## Section2.3Considering categorical data

###### OpenIntro: Considering Categroical Data video

Like numerical data, categorical data can also be organized and analyzed. In this section, we will introduce tables and other basic tools for categorical data that are used throughout this book. The email50 data set represents a sample from a larger email data set called email. This larger data set contains information on 3,921 emails. In this section we will examine whether the presence of numbers, small or large, in an email provides any useful value in classifying email as spam or not spam.

### Subsection2.3.1Contingency tables and bar plots

Table 2.3.2 summarizes two variables: spam and number. Recall that number is a categorical variable that describes whether an email contains no numbers, only small numbers (values under 1 million), or at least one big number (a value of 1 million or more). A table that summarizes data for two categorical variables in this way is called a contingency table. Each value in the table represents the number of times a particular combination of variable outcomes occurred. For example, the value 149 corresponds to the number of emails in the data set that are spam and had no number listed in the email. Row and column totals are also included. The row totals provide the total counts across each row (e.g. $149 + 168 + 50 = 367$), and column totals are total counts down each column.

Table 2.3.3 shows a frequency table for the number variable. If we replaced the counts with percentages or proportions, the table is a relative frequency table.

Because the numbers in these tables are counts, not to data points, they cannot be graphed using the methods we applied to numerical data. Instead, another set of graphing methods are needed that are suitable for categorical data.

A bar plot is a common way to display a single categorical variable. The left panel of Figure 2.3.4 shows a bar plot for the number variable. In the right panel, the counts are converted into proportions (e.g. $549/3921=0.140$ for none), showing the proportion of observations that are in each level (i.e. in each category).

### Subsection2.3.2Row and column proportions

Table 2.3.5 shows the row proportions for Table 2.3.2. The row proportions are computed as the counts divided by their row totals. The value 149 at the intersection of spam and none is replaced by $149/367=0.406\text{,}$ i.e. 149 divided by its row total, 367. So what does 0.406 represent? It corresponds to the proportion of spam emails in the sample that do not have any numbers.

A contingency table of the column proportions is computed in a similar way, where each column proportion is computed as the count divided by the corresponding column total. Table 2.3.6 shows such a table, and here the value 0.271 indicates that 27.1% of emails with no numbers were spam. This rate of spam is much higher compared to emails with only small numbers (5.9%) or big numbers (9.2%). Because these spam rates vary between the three levels of number (none, small, big), this provides evidence that the spam and number variables are associated.

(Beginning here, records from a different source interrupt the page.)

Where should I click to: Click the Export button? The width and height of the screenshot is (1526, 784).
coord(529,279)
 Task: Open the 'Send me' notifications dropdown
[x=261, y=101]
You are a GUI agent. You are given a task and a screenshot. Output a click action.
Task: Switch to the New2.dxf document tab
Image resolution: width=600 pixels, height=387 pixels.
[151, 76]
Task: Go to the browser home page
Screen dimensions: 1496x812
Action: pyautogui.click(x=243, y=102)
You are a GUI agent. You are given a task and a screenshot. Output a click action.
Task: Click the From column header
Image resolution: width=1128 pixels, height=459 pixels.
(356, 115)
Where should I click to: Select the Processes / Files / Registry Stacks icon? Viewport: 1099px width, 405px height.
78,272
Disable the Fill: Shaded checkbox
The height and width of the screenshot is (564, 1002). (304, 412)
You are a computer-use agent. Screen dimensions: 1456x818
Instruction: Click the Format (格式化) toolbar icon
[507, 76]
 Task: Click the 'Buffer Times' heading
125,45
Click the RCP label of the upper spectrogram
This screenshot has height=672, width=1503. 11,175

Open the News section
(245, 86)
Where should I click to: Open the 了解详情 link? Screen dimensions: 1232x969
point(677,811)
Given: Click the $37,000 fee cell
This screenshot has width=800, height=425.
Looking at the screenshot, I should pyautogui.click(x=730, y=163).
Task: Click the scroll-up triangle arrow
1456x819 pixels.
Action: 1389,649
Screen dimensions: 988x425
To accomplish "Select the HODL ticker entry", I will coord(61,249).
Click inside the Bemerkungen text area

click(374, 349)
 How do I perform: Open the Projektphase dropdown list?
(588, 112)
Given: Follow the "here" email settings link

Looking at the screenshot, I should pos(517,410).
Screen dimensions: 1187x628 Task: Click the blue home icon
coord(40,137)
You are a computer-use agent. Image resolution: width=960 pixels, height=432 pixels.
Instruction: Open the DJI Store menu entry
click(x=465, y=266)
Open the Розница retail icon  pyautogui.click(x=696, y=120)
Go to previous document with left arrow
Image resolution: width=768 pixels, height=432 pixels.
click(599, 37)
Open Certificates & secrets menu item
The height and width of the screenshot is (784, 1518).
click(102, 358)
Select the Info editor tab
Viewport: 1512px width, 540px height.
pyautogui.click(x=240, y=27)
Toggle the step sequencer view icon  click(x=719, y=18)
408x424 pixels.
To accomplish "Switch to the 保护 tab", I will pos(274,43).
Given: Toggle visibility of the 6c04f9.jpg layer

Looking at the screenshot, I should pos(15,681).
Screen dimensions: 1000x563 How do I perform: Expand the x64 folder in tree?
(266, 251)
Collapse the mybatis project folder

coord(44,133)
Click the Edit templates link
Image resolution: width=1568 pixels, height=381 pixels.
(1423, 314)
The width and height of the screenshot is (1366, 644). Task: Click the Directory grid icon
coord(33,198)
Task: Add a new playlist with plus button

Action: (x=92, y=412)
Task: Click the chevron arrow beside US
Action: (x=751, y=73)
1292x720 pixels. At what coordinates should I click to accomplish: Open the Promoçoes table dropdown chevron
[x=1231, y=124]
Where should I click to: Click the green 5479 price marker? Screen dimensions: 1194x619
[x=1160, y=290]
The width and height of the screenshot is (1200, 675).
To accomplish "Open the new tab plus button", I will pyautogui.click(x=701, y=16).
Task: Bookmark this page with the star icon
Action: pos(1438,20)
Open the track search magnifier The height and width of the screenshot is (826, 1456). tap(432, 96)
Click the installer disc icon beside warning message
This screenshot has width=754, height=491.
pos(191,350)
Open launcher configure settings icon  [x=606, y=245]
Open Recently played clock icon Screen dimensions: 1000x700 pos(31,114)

We could also have checked for an association between spam and number in Table 2.3.5 using row proportions. When comparing these row proportions, we would look down columns to see if the fraction of emails with no numbers, small numbers, and big numbers varied from spam to not spam.

What does 0.458 represent in Table 2.3.5? What does 0.059 represent in Table 2.3.6?  1 0.458 represents the proportion of spam emails that had a small number. 0.059 represents the fraction of emails with small numbers that are spam.

What does 0.139 at the intersection of not spam and big represent in Table 2.3.5? What does 0.908 represent in the Table 2.3.6?  2 0.139 represents the fraction of non-spam email that had a big number. 0.908 represents the fraction of emails with big numbers that are non-spam emails.

Data scientists use statistics to filter spam from incoming email messages. By noting specific characteristics of an email, a data scientist may be able to classify some emails as spam or not spam with high accuracy. One of those characteristics is whether the email contains no numbers, small numbers, or big numbers. Another characteristic is whether or not an email has any HTML content. A contingency table for the spam and format variables from the email data set are shown in Table 2.3.10. Recall that an HTML email is an email with the capacity for special formatting, e.g. bold text. In Table 2.3.10, which would be more helpful to someone hoping to classify email as spam or regular email: row or column proportions?

Solution

Such a person would be interested in how the proportion of spam changes within each email format. This corresponds to column proportions: the proportion of spam in plain text emails and the proportion of spam in HTML emails.

If we generate the column proportions, we can see that a higher fraction of plain text emails are spam ($209/1195 = 17.5$) than compared to HTML emails ($158/2726 = 5.8$). This information on its own is insufficient to classify an email as spam or not spam, as over 80% of plain text emails are not spam. Yet, when we carefully combine this information with many other characteristics, such as number and other variables, we stand a reasonable chance of being able to classify some email as spam or not spam.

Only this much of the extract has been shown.